Data for processing.
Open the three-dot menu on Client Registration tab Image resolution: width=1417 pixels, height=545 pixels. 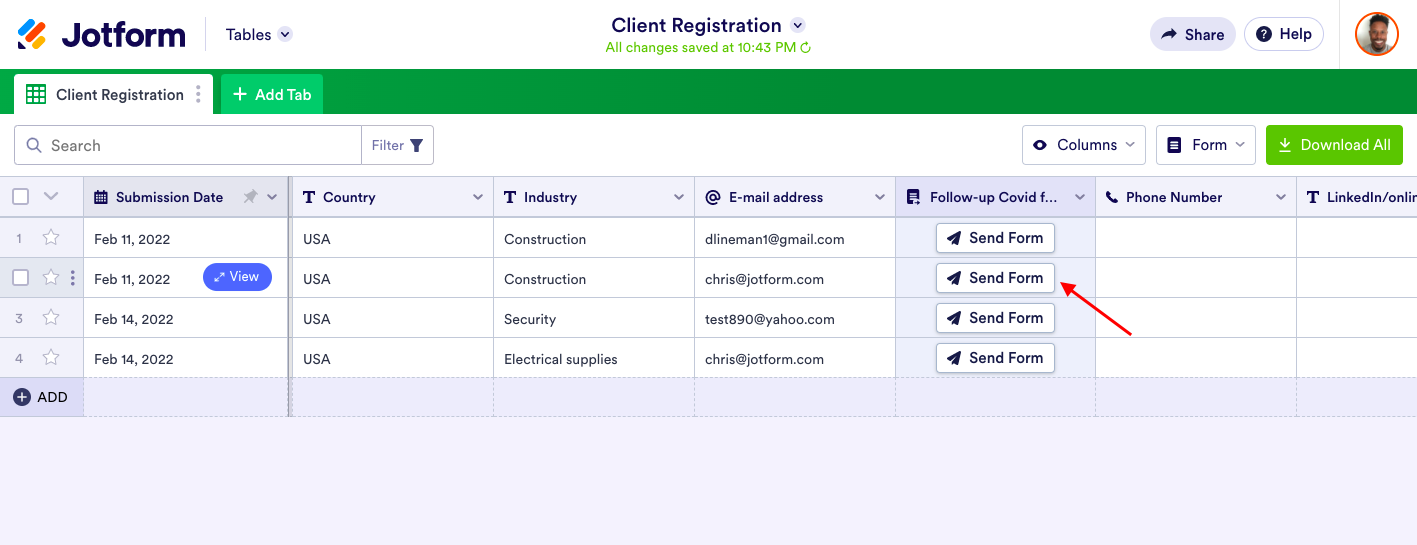(x=198, y=94)
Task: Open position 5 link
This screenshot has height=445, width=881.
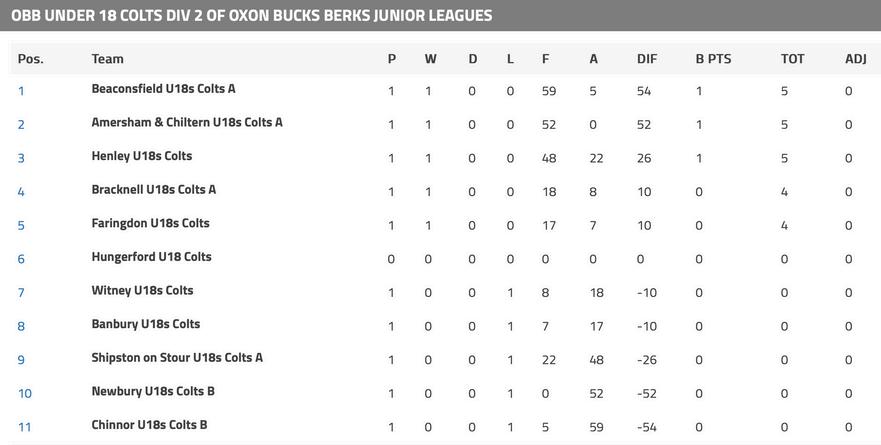Action: tap(21, 225)
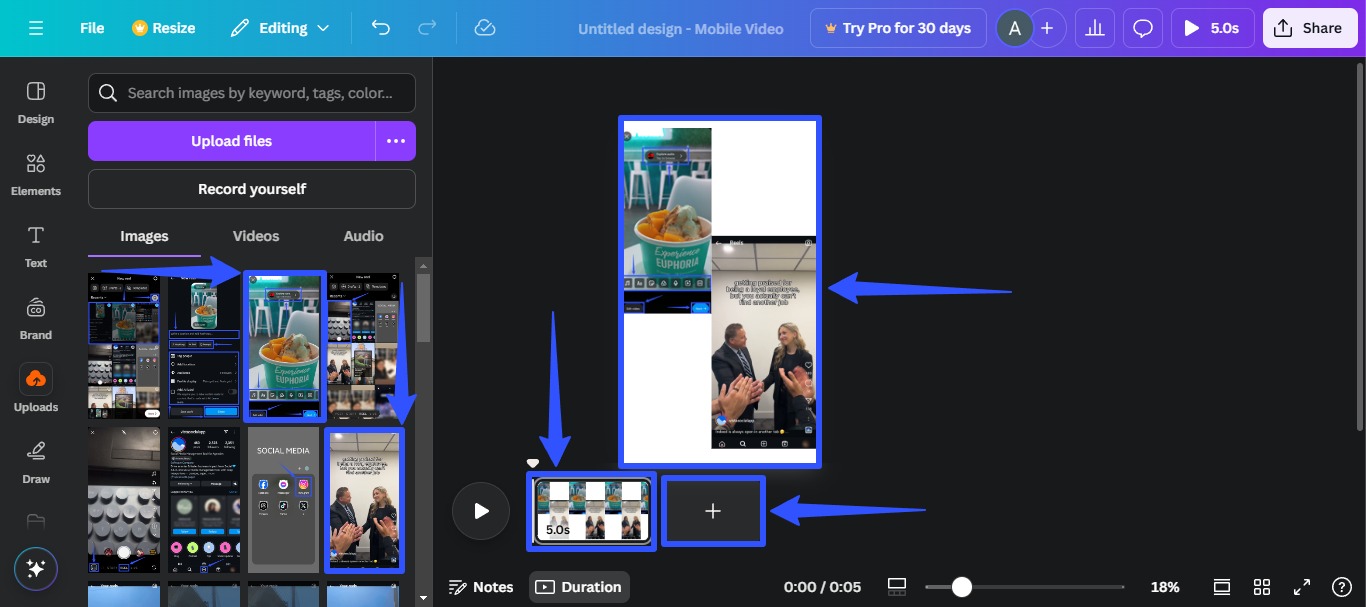This screenshot has width=1366, height=607.
Task: Switch to the Videos tab
Action: pos(255,236)

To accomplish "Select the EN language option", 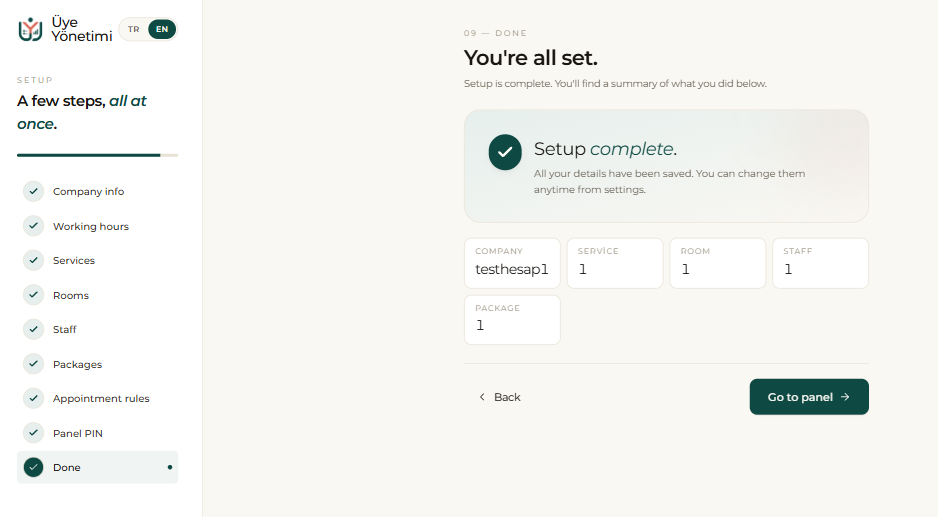I will [x=162, y=29].
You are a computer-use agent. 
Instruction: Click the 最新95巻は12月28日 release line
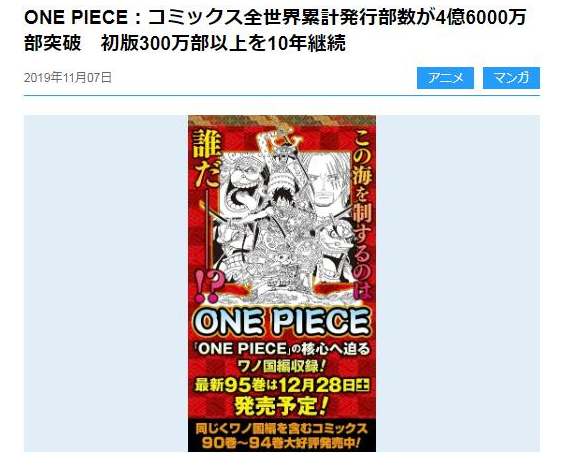[x=282, y=386]
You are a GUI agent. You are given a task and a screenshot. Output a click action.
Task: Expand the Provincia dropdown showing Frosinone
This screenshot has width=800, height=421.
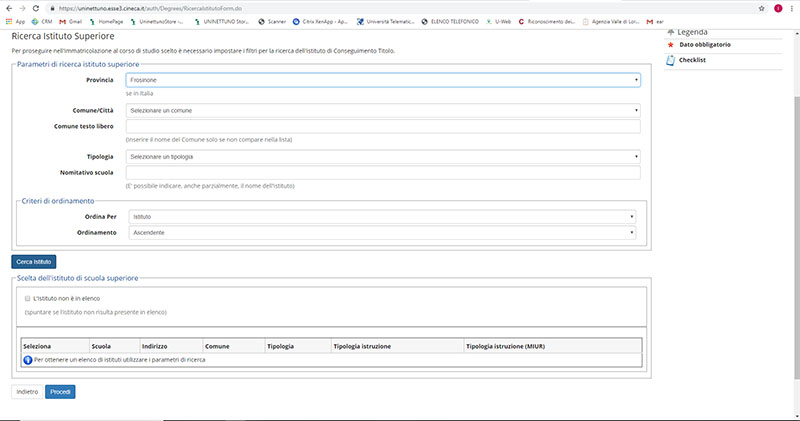point(382,79)
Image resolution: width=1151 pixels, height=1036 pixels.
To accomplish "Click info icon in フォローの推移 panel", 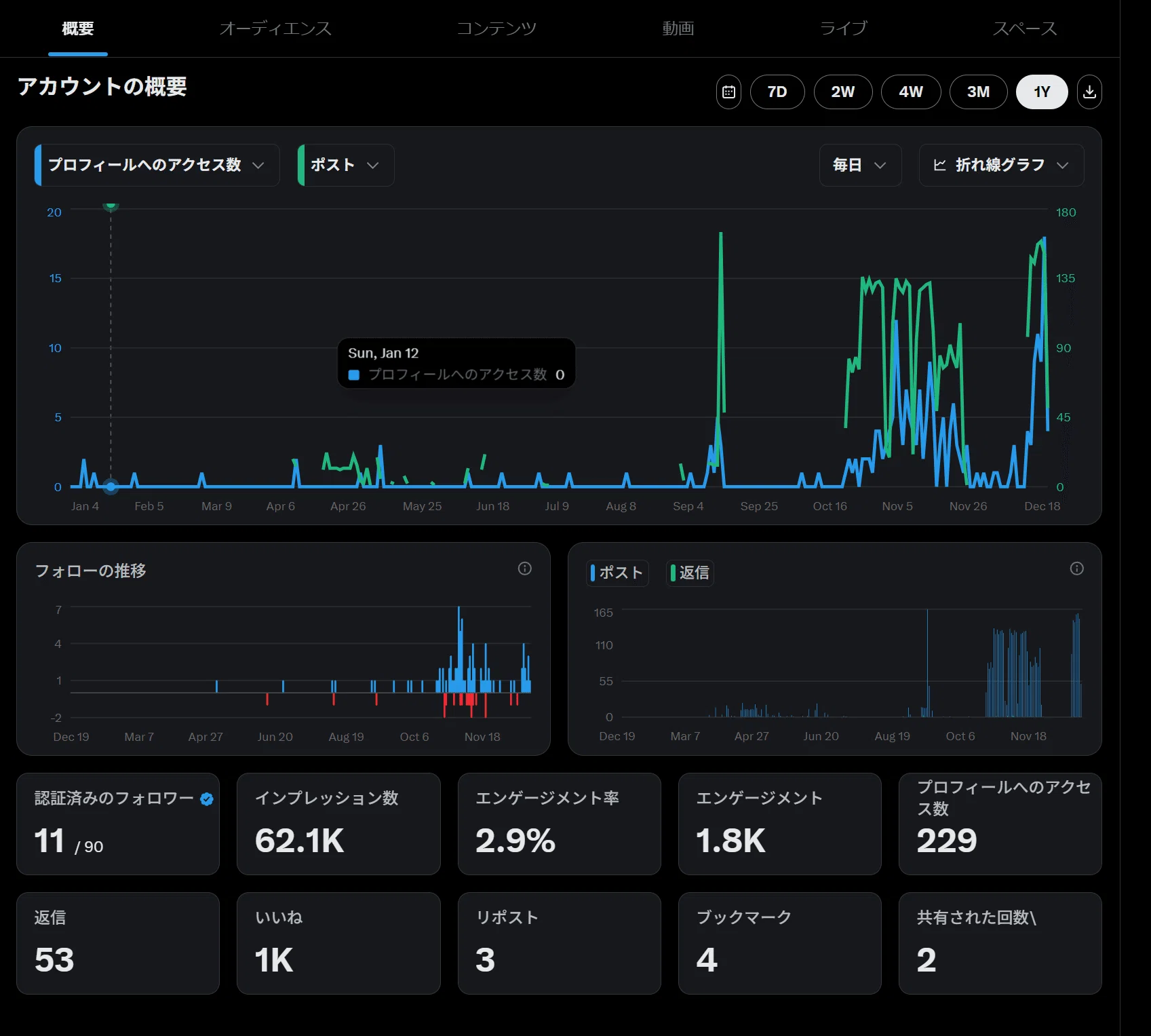I will (x=525, y=569).
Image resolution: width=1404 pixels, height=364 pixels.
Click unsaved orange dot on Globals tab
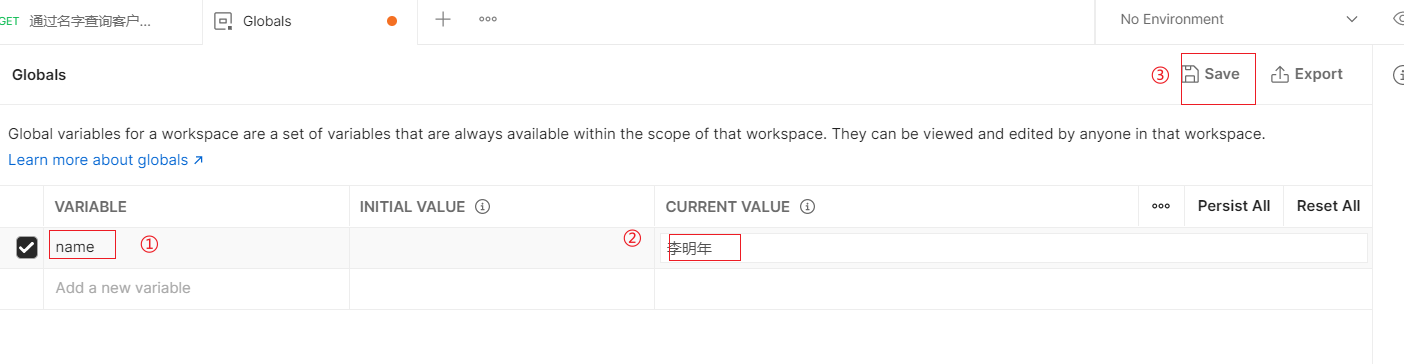coord(392,20)
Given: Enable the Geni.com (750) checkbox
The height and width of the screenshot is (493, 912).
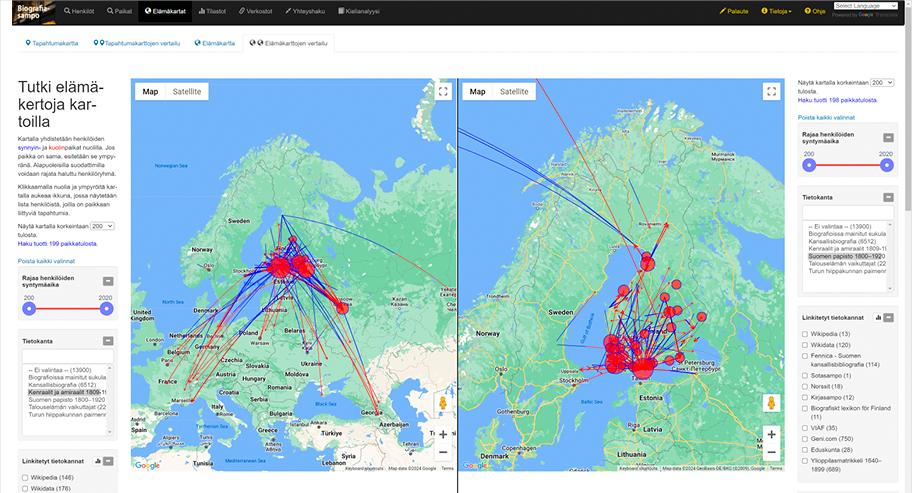Looking at the screenshot, I should (806, 438).
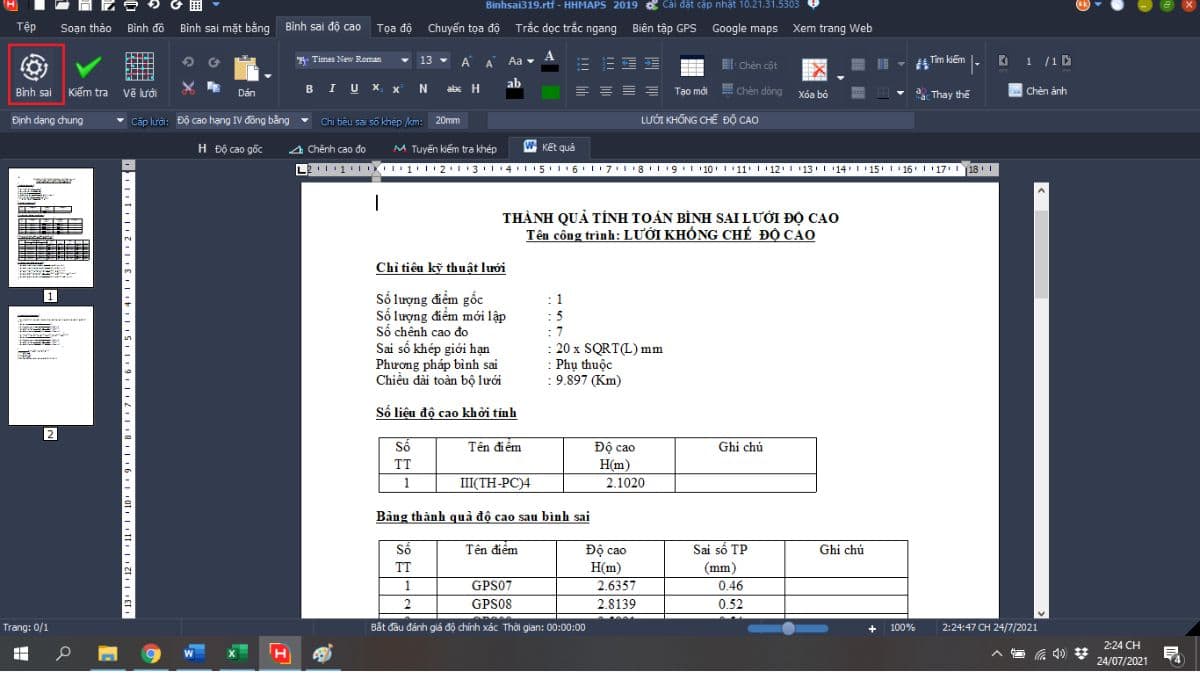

Goal of the exercise. Apply a filter for "agent" to the data above, then copy each line that matches.

Solution to the problem.
You are a computer-use agent. 
You are a GUI agent. You are given a task and a screenshot. Output a click action.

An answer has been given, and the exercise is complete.